*** Data excerpts

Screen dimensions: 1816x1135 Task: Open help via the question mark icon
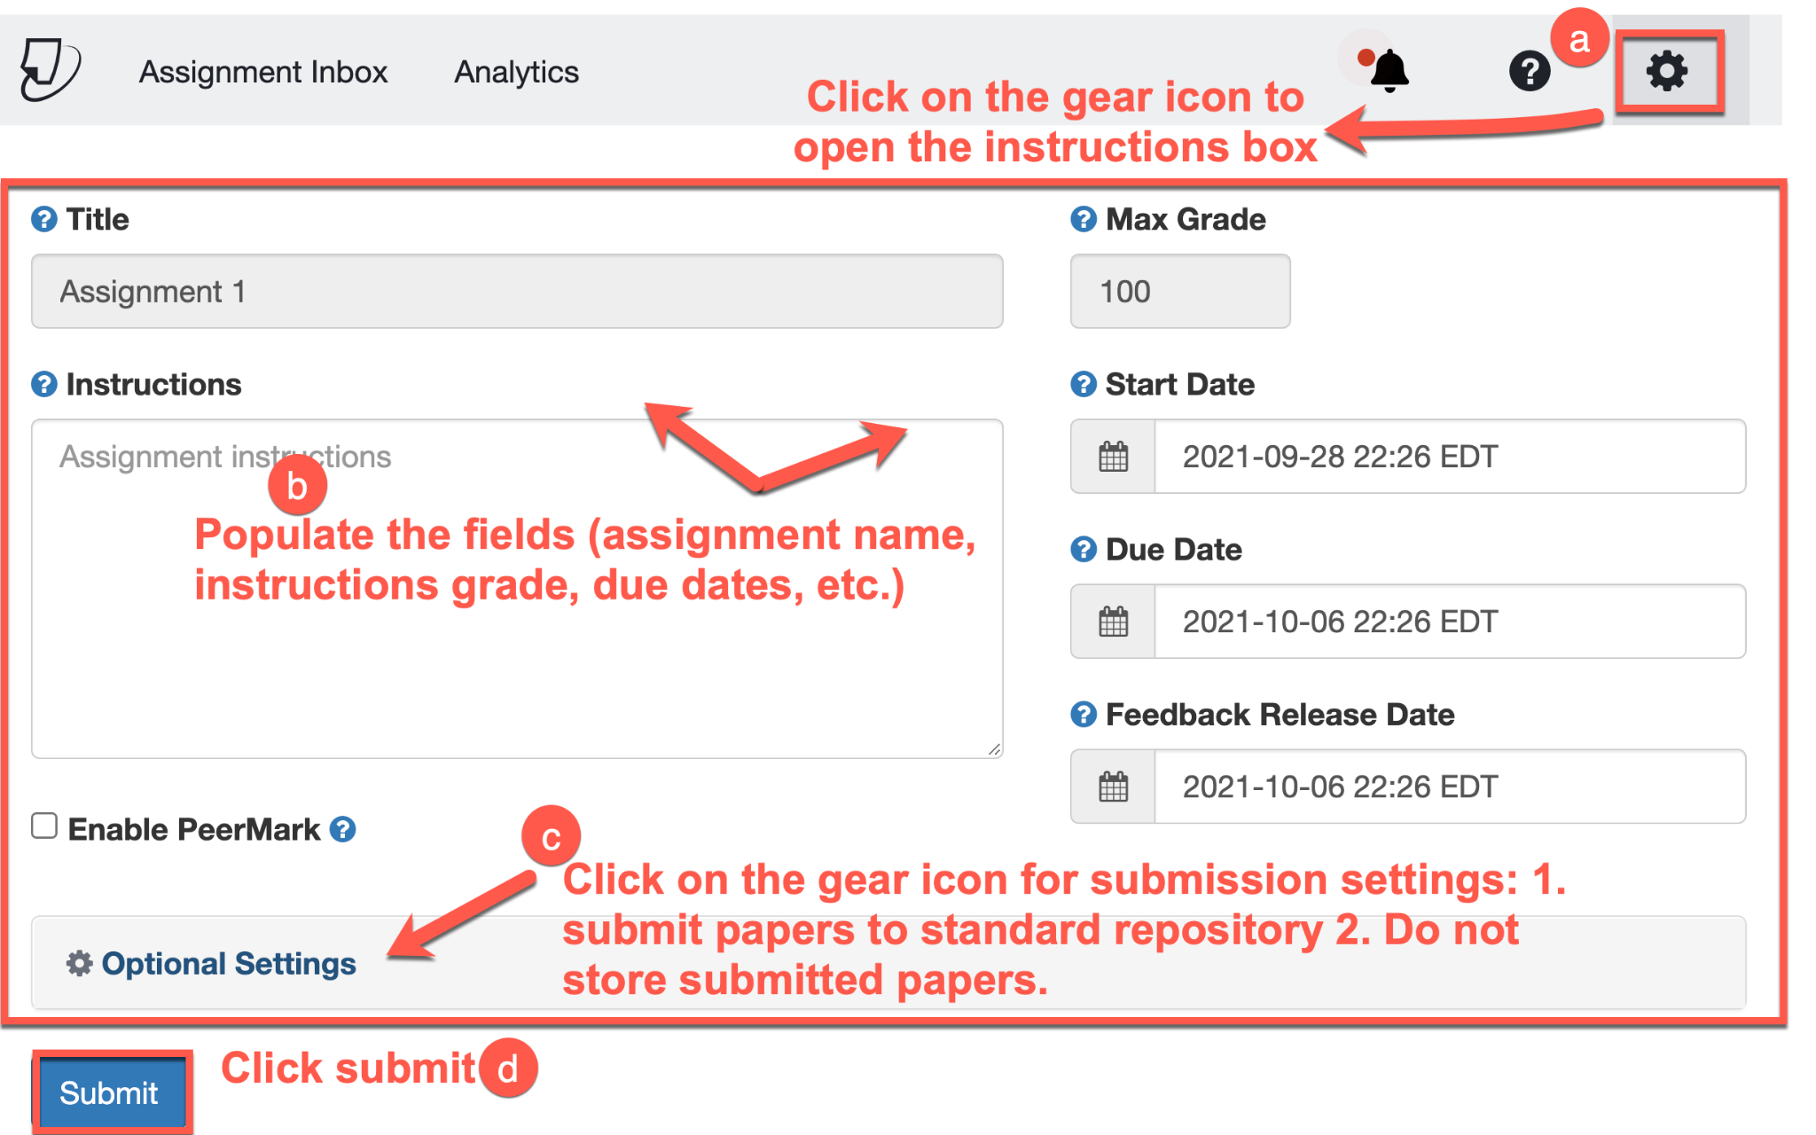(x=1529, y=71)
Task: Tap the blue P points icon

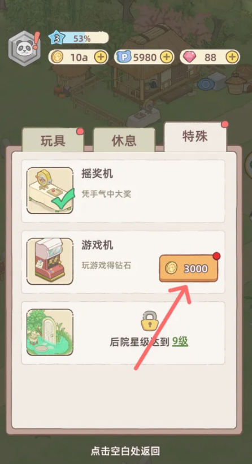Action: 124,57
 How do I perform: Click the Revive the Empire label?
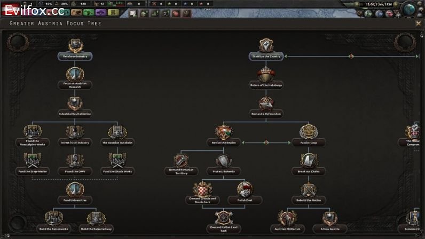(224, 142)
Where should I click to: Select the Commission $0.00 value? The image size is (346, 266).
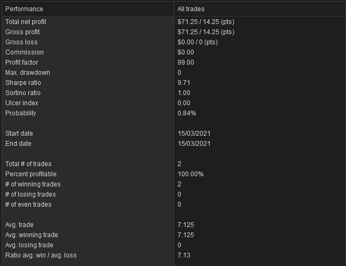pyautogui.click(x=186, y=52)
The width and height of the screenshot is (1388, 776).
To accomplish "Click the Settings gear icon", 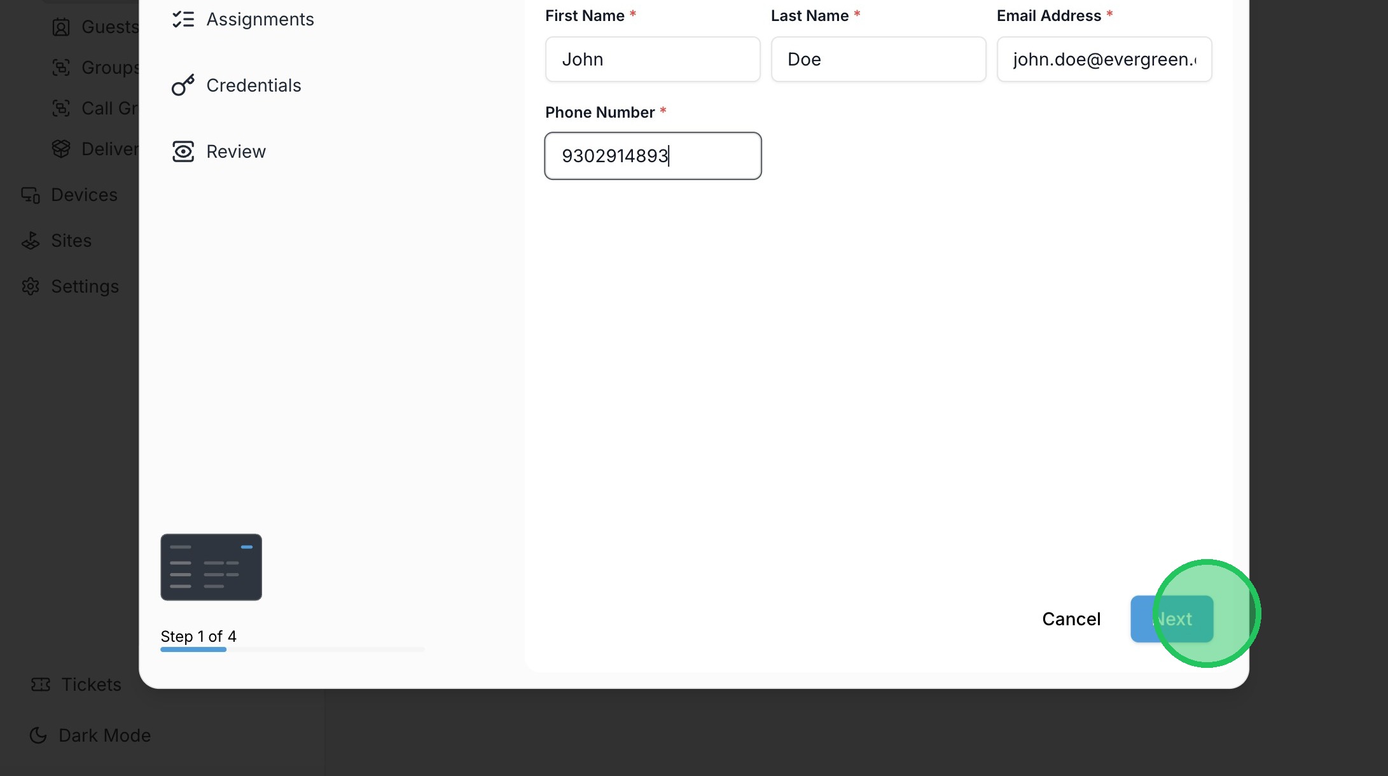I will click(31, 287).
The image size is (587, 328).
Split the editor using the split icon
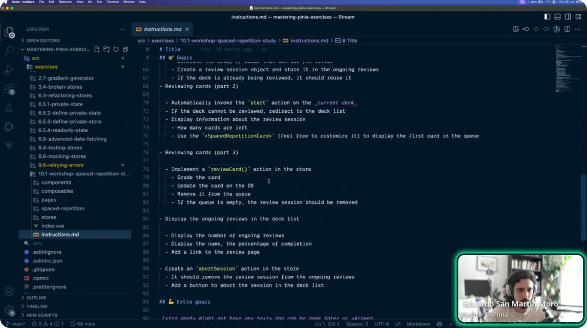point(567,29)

******
*** Data excerpts

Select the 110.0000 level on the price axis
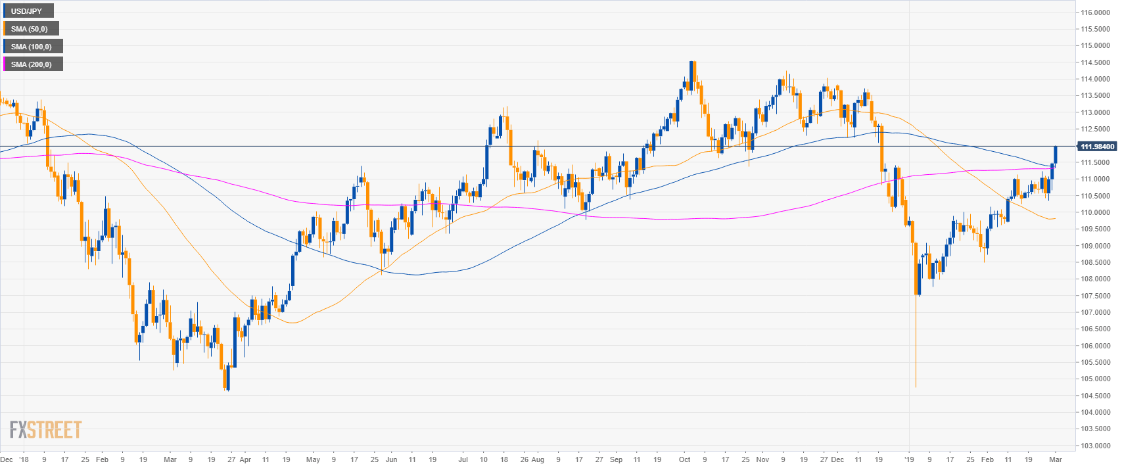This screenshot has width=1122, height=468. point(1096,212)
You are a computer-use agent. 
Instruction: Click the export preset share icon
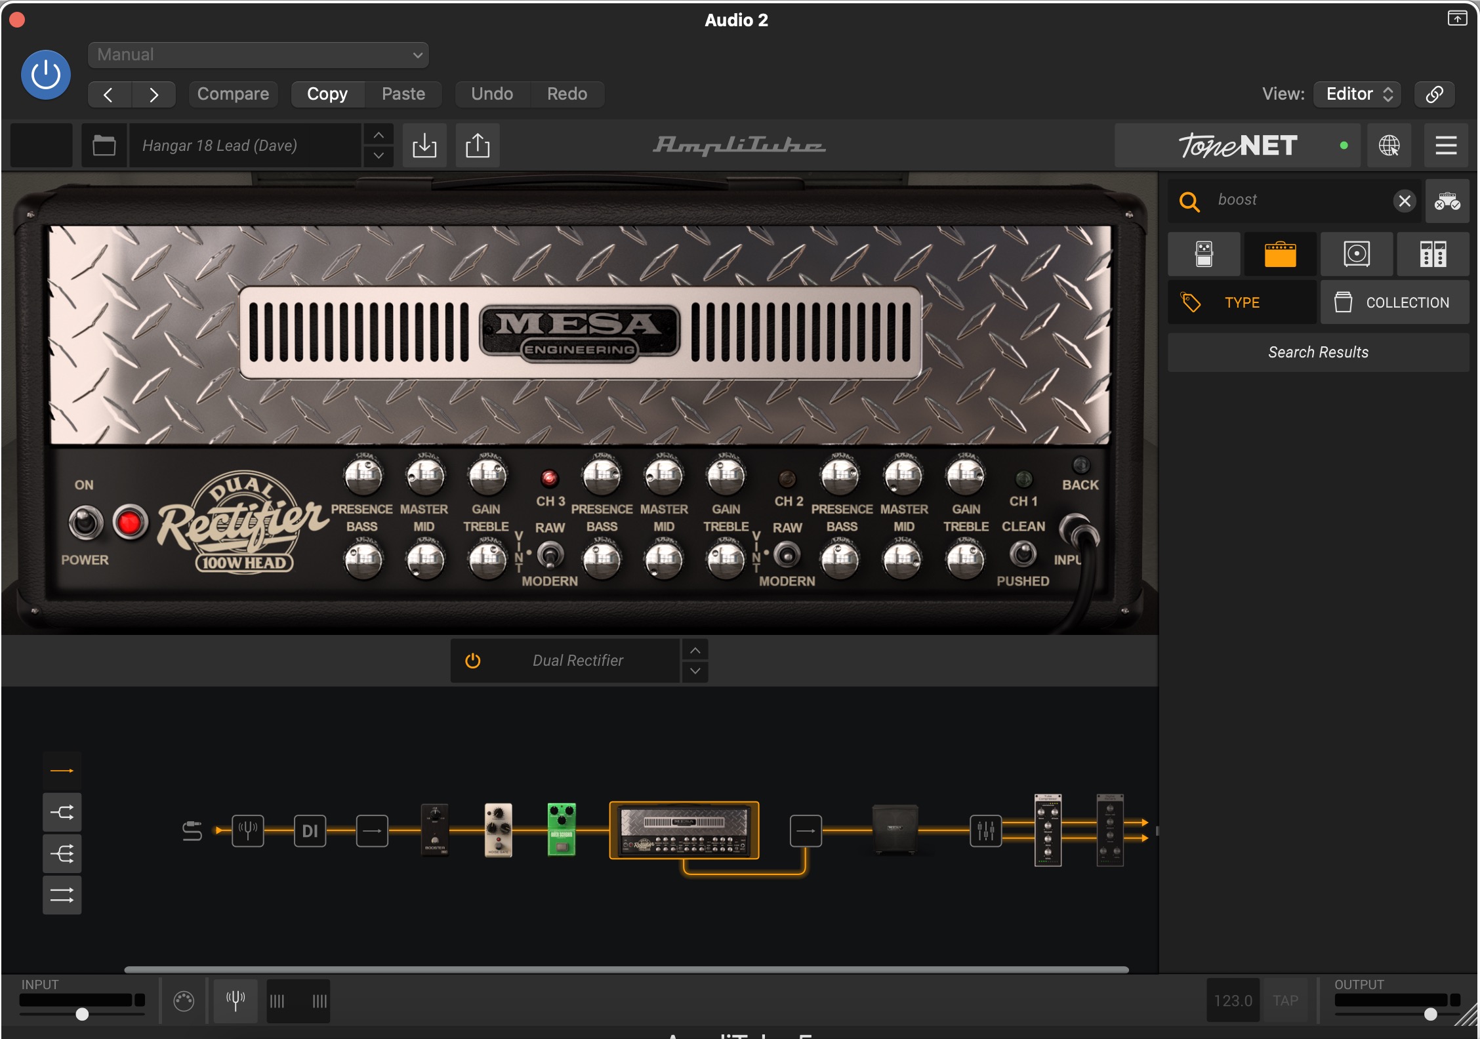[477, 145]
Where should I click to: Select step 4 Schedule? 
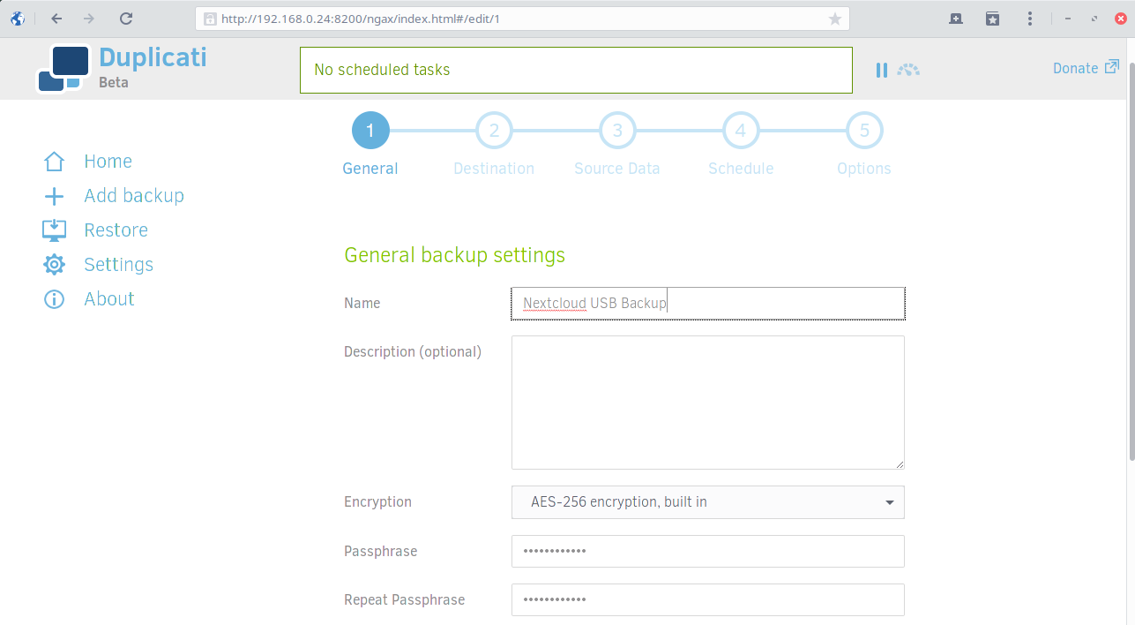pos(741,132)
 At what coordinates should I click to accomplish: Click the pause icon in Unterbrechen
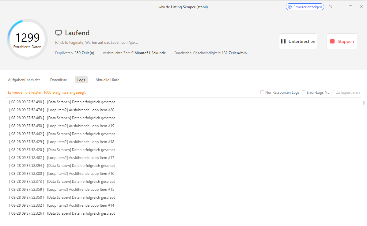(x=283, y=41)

******
*** Data excerpts

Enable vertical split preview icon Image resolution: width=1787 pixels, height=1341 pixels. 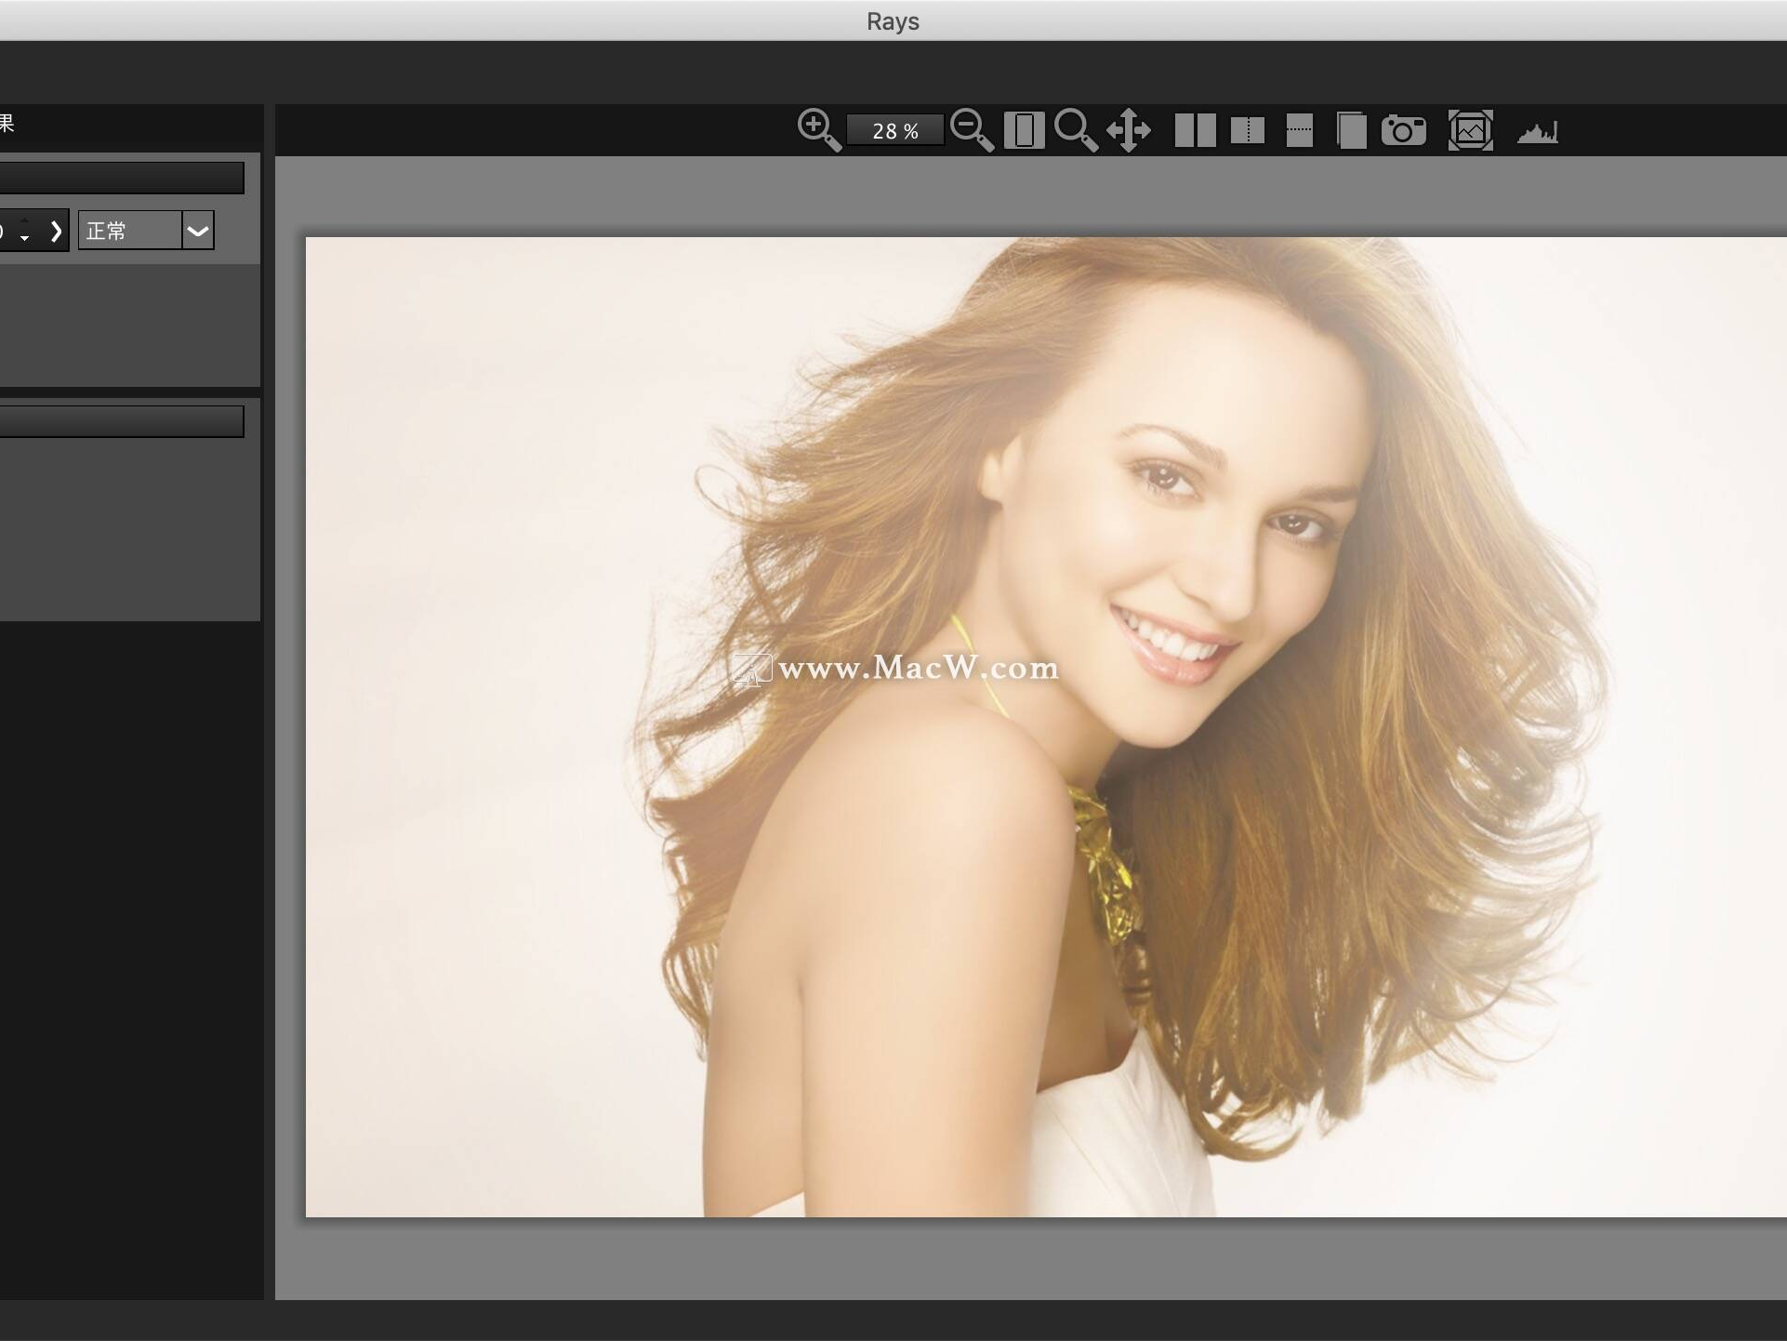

******

[Your goal]
Repeat everything from the line containing "Where should I click to: Select step" down to the line containing "(x=283, y=41)", both included, and leave the pictures out of your answer.

[Answer]
Where should I click to: Select step 4 Schedule? 
pos(741,132)
 At what coordinates should I click to accomplish: Click the pause icon in Unterbrechen
(x=283, y=41)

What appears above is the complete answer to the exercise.